Task item: What you return should match the data below exactly, with every entry reproduced.

Exercise inputs:

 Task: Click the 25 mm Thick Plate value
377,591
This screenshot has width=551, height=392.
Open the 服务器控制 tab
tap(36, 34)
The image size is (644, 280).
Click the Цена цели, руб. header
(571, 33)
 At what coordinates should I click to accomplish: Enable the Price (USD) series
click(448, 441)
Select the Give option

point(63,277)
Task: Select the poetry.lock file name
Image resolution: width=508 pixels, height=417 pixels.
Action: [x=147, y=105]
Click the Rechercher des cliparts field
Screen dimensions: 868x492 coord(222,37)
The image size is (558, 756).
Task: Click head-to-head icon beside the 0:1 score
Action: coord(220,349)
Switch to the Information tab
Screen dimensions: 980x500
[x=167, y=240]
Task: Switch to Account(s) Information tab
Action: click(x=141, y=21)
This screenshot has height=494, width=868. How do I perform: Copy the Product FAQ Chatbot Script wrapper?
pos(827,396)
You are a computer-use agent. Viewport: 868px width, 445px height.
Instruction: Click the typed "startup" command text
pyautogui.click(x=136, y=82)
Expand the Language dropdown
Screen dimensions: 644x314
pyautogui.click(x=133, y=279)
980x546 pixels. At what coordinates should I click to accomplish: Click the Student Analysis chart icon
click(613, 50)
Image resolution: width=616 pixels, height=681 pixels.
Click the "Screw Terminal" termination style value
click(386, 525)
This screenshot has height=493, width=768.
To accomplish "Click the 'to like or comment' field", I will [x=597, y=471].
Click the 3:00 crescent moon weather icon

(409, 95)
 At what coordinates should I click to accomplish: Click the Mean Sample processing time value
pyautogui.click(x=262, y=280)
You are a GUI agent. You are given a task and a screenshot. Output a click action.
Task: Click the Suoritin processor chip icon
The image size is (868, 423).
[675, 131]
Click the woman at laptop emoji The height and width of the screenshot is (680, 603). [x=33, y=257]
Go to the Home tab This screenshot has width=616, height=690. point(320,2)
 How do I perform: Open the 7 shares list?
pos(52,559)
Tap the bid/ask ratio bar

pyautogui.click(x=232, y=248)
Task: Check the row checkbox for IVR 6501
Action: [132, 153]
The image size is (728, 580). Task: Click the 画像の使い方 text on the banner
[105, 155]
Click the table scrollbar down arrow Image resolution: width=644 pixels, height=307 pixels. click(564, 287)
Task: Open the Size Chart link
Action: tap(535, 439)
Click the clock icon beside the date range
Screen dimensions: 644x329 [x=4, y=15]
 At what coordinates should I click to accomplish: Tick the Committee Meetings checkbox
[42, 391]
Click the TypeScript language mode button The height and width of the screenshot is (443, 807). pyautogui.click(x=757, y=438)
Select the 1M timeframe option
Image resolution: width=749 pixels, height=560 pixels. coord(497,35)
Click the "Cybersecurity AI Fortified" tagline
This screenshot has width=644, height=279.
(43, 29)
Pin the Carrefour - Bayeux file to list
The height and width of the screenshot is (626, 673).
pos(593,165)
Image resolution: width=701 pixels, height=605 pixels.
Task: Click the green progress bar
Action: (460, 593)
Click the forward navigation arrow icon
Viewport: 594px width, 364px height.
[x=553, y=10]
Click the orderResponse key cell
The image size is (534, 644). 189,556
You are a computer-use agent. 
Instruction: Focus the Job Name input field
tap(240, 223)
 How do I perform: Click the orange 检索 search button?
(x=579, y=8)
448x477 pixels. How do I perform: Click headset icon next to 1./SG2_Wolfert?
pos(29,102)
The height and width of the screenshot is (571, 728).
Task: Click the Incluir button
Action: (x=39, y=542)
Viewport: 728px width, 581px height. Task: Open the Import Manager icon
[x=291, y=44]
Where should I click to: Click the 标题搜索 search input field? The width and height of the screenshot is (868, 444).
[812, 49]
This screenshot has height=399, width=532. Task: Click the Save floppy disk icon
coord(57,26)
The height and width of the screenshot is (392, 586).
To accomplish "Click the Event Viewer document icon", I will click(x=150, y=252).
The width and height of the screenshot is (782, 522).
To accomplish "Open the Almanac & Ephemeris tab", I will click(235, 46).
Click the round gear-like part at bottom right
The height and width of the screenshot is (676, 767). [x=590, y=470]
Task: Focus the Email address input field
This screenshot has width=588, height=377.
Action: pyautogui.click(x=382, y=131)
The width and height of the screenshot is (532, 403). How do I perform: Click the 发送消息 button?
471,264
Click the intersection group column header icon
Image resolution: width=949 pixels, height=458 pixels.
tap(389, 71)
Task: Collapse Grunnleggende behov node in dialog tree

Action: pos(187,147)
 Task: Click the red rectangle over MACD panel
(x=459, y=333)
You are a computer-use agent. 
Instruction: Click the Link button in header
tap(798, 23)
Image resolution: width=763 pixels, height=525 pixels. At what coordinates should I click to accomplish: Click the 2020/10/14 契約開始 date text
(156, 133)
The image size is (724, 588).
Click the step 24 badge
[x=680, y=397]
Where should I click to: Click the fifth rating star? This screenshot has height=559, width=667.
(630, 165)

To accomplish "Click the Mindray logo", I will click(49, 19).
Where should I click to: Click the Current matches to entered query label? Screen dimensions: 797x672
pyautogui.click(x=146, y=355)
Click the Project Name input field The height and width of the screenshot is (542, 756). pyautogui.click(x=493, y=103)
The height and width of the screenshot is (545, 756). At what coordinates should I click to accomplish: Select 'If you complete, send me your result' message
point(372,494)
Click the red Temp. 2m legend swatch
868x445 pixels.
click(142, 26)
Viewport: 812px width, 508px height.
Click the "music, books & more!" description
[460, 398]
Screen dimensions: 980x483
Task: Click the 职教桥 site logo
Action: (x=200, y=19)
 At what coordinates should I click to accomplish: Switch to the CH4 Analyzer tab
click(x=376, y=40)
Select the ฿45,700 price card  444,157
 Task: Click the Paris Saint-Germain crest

Answer below:
 Task: Click the 25 mm Thick Plate value
377,591
This screenshot has width=551, height=392.
Open the 服务器控制 tab
tap(36, 34)
The image size is (644, 280).
Click the Цена цели, руб. header
(571, 33)
 At what coordinates should I click to accomplish: Enable the Price (USD) series
click(448, 441)
Select the Give option

point(63,277)
Task: Select the poetry.lock file name
Image resolution: width=508 pixels, height=417 pixels.
Action: [x=147, y=105]
Click the Rechercher des cliparts field
Screen dimensions: 868x492 coord(222,37)
The image size is (558, 756).
Task: Click head-to-head icon beside the 0:1 score
Action: coord(220,349)
Switch to the Information tab
Screen dimensions: 980x500
[x=167, y=240]
Task: Switch to Account(s) Information tab
Action: click(x=141, y=21)
This screenshot has height=494, width=868. How do I perform: Copy the Product FAQ Chatbot Script wrapper?
pos(827,396)
You are a computer-use agent. Viewport: 868px width, 445px height.
Instruction: Click the typed "startup" command text
pyautogui.click(x=136, y=82)
Expand the Language dropdown
Screen dimensions: 644x314
pyautogui.click(x=133, y=279)
980x546 pixels. At what coordinates should I click to accomplish: Click the Student Analysis chart icon
click(613, 50)
Image resolution: width=616 pixels, height=681 pixels.
Click the "Screw Terminal" termination style value
click(386, 525)
This screenshot has height=493, width=768.
To accomplish "Click the 'to like or comment' field", I will [x=597, y=471].
Click the 3:00 crescent moon weather icon

(409, 95)
 At what coordinates should I click to accomplish: Click the Mean Sample processing time value
pyautogui.click(x=262, y=280)
You are a GUI agent. You are given a task and a screenshot. Output a click action.
Task: Click the Suoritin processor chip icon
The image size is (868, 423).
[675, 131]
Click the woman at laptop emoji The height and width of the screenshot is (680, 603). [x=33, y=257]
Go to the Home tab This screenshot has width=616, height=690. point(320,2)
 How do I perform: Open the 7 shares list?
pos(52,559)
Tap the bid/ask ratio bar

pyautogui.click(x=232, y=248)
Task: Check the row checkbox for IVR 6501
Action: [132, 153]
The image size is (728, 580). Task: Click the 画像の使い方 text on the banner
[105, 155]
Click the table scrollbar down arrow Image resolution: width=644 pixels, height=307 pixels. click(564, 287)
Task: Open the Size Chart link
Action: tap(535, 439)
Click the clock icon beside the date range
Screen dimensions: 644x329 [x=4, y=15]
 At what coordinates should I click to accomplish: Tick the Committee Meetings checkbox
[42, 391]
Click the TypeScript language mode button The height and width of the screenshot is (443, 807). pyautogui.click(x=757, y=438)
Select the 1M timeframe option
Image resolution: width=749 pixels, height=560 pixels. coord(497,35)
Click the "Cybersecurity AI Fortified" tagline
This screenshot has width=644, height=279.
(43, 29)
Pin the Carrefour - Bayeux file to list
The height and width of the screenshot is (626, 673).
pos(593,165)
Image resolution: width=701 pixels, height=605 pixels.
Task: Click the green progress bar
Action: (460, 593)
Click the forward navigation arrow icon
Viewport: 594px width, 364px height.
[x=553, y=10]
Click the orderResponse key cell
The image size is (534, 644). 189,556
You are a computer-use agent. 
Instruction: Focus the Job Name input field
tap(240, 223)
 How do I perform: Click the orange 检索 search button?
(x=579, y=8)
448x477 pixels. How do I perform: Click headset icon next to 1./SG2_Wolfert?
pos(29,102)
The height and width of the screenshot is (571, 728).
Task: Click the Incluir button
Action: (x=39, y=542)
Viewport: 728px width, 581px height. Task: Open the Import Manager icon
[x=291, y=44]
Where should I click to: Click the 标题搜索 search input field? The width and height of the screenshot is (868, 444).
[812, 49]
This screenshot has height=399, width=532. Task: Click the Save floppy disk icon
coord(57,26)
The height and width of the screenshot is (392, 586).
To accomplish "Click the Event Viewer document icon", I will click(x=150, y=252).
The width and height of the screenshot is (782, 522).
To accomplish "Open the Almanac & Ephemeris tab", I will click(235, 46).
Click the round gear-like part at bottom right
The height and width of the screenshot is (676, 767). [x=590, y=470]
Task: Focus the Email address input field
This screenshot has width=588, height=377.
Action: pyautogui.click(x=382, y=131)
The width and height of the screenshot is (532, 403). How do I perform: Click the 发送消息 button?
471,264
Click the intersection group column header icon
Image resolution: width=949 pixels, height=458 pixels.
tap(389, 71)
Task: Collapse Grunnleggende behov node in dialog tree

Action: pos(187,147)
 Task: Click the red rectangle over MACD panel
(x=459, y=333)
You are a computer-use agent. 
Instruction: Click the Link button in header
tap(798, 23)
Image resolution: width=763 pixels, height=525 pixels. At what coordinates should I click to accomplish: Click the 2020/10/14 契約開始 date text
(156, 133)
The image size is (724, 588).
Click the step 24 badge
[x=680, y=397]
Where should I click to: Click the fifth rating star? This screenshot has height=559, width=667.
(630, 165)

To accomplish "Click the Mindray logo", I will click(49, 19).
Where should I click to: Click the Current matches to entered query label? Screen dimensions: 797x672
pyautogui.click(x=146, y=355)
Click the Project Name input field The height and width of the screenshot is (542, 756). pyautogui.click(x=493, y=103)
The height and width of the screenshot is (545, 756). At what coordinates should I click to accomplish: Select 'If you complete, send me your result' message
point(372,494)
Click the red Temp. 2m legend swatch
868x445 pixels.
click(142, 26)
Viewport: 812px width, 508px height.
Click the "music, books & more!" description
[460, 398]
Screen dimensions: 980x483
Task: Click the 职教桥 site logo
Action: (x=200, y=19)
 At what coordinates should I click to accomplish: Switch to the CH4 Analyzer tab
click(x=376, y=40)
Select the ฿45,700 price card  444,157
 Task: Click the Paris Saint-Germain crest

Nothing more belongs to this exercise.